W niniejszej pracy zaprezentowane zostały dwie konkurujące ze sobą w środowisku naukowym teorie o grodowym oraz kultowym charakterze Kowalowej Góry na szerszym tle okolicznych grodów, gór oraz miejsc, których toponimy mogą świadczyć o tym, że miejsce to jest jednym z wielu wchodzących w skład większego zespołu łączącego obie te funkcje. Oprócz świeżego podejścia do tematu, nam publikacja podoba się również ze względu na kolorowe fotografie ceramiki, zdjęcie grodu Góra Jajo z początku XX w. kiedy okolica nie była tak zalesiona jak dzisiaj oraz starych map z naniesionymi nazwami miejsc wchodzących w skład zespołu. Serdecznie polecamy!
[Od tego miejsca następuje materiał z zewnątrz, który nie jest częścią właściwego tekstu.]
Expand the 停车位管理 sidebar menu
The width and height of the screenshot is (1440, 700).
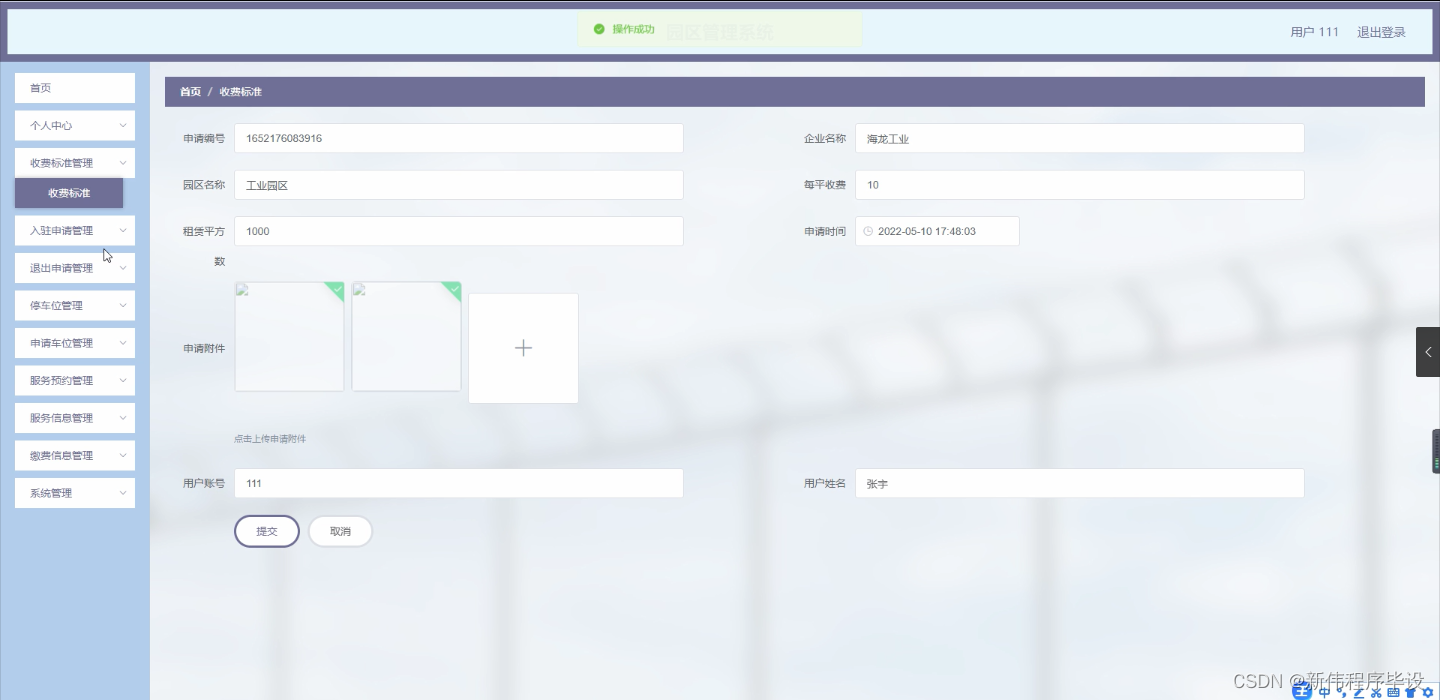(x=74, y=305)
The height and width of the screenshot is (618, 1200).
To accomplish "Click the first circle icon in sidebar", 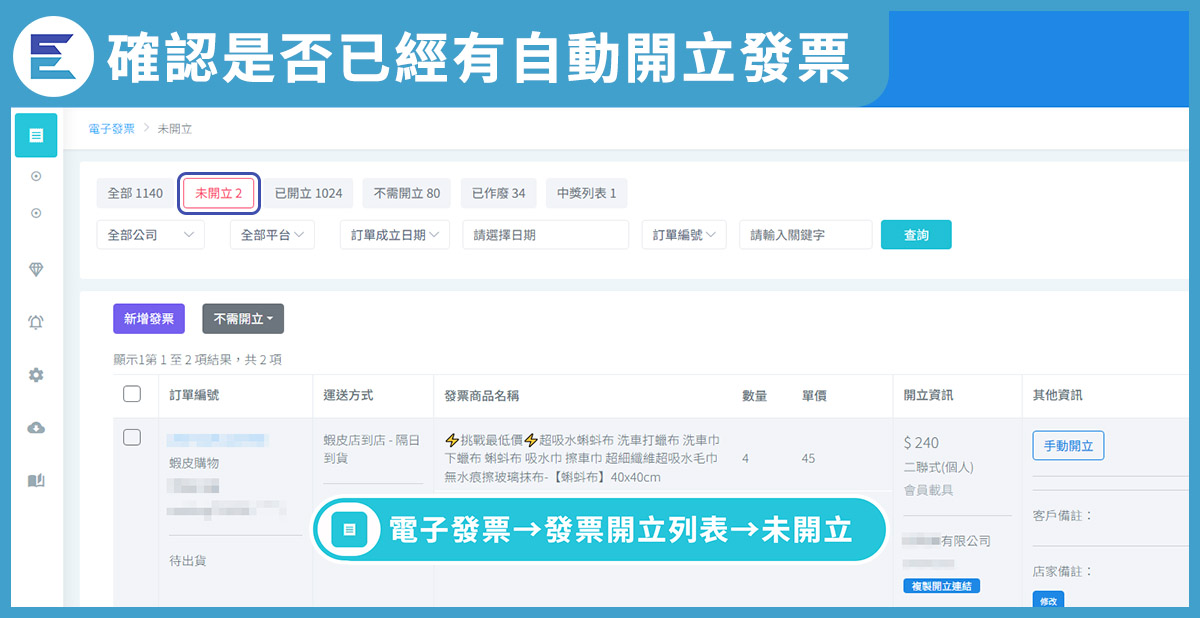I will 36,177.
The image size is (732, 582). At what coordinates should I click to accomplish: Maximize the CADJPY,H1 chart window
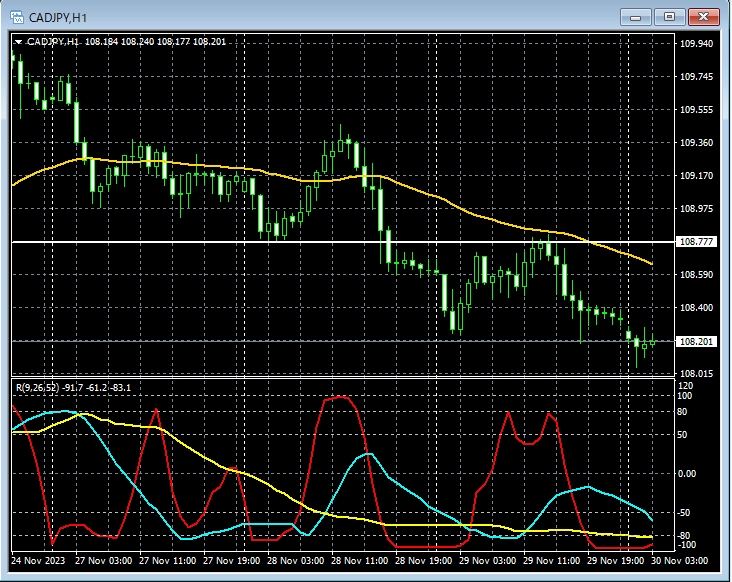(x=669, y=17)
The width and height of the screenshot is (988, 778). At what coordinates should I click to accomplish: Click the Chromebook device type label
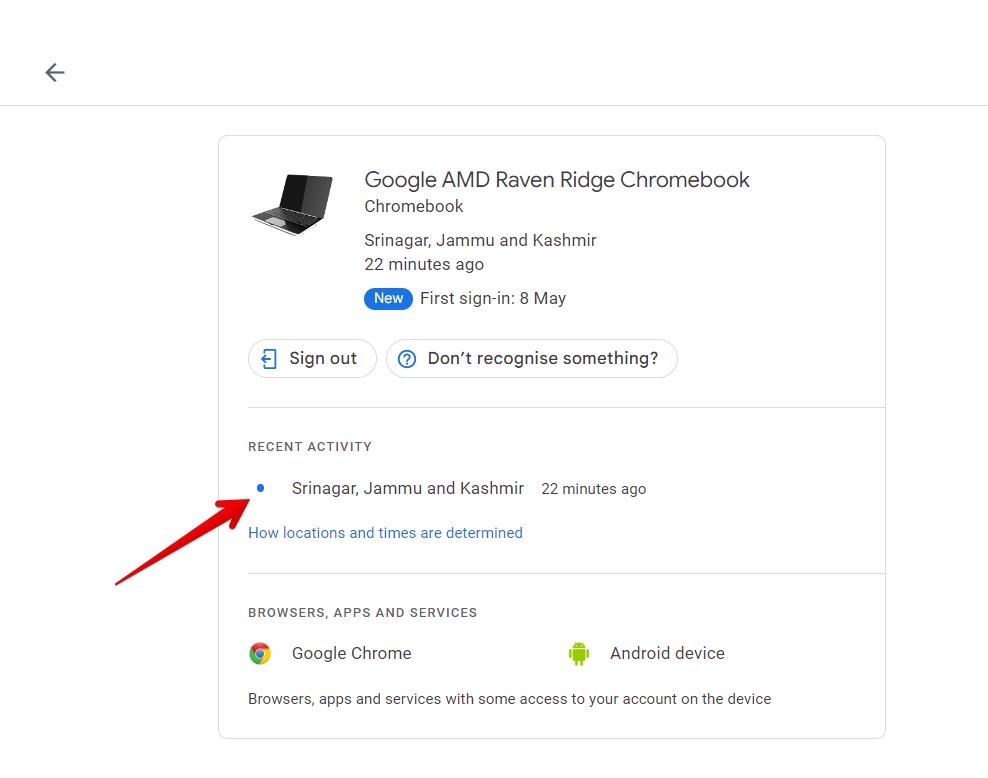(413, 206)
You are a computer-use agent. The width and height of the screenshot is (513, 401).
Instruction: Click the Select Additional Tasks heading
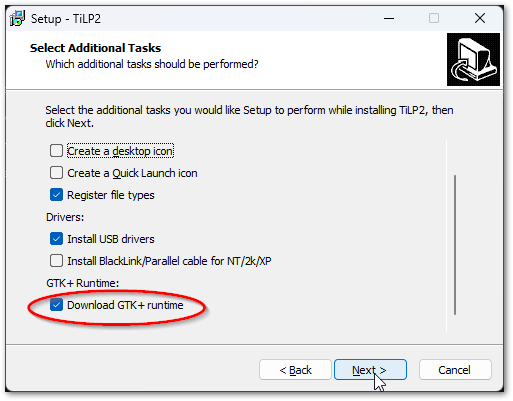pyautogui.click(x=95, y=48)
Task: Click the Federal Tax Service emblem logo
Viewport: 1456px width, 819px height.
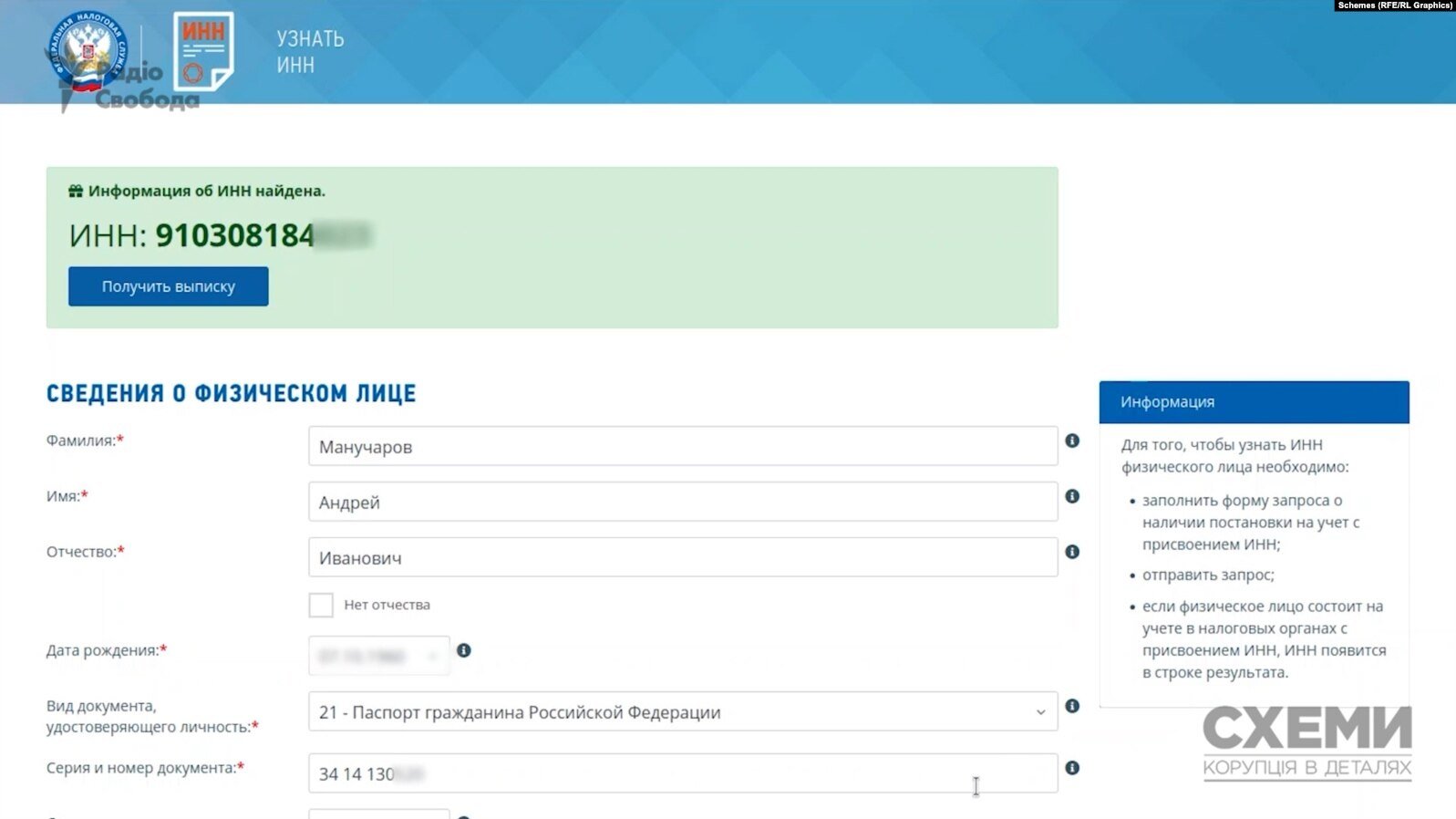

March 17th, 2016 at 5:14 PM
Cześć Chruścielu,
w sprawie toporów popęszyckich zobacz komentarz wrocławskiego muzeum z naszego lucivovego facebooka:
https://www.facebook.com/lucivoblog/posts/854988747946469
Wynika z tego, że czekan jest kopią natomiast topór oryginalny.
pozdrowienia,
czcibor
March 18th, 2016 at 1:03 PM
Choćby dla tak rewelacyjnych informacji warto pisać na tym blogu.
Dzięki Ci, Czciborze!
Dzięki Ci, Muzeum Archeologiczne Oddz. Muzeum Miejskiego Wrocławia!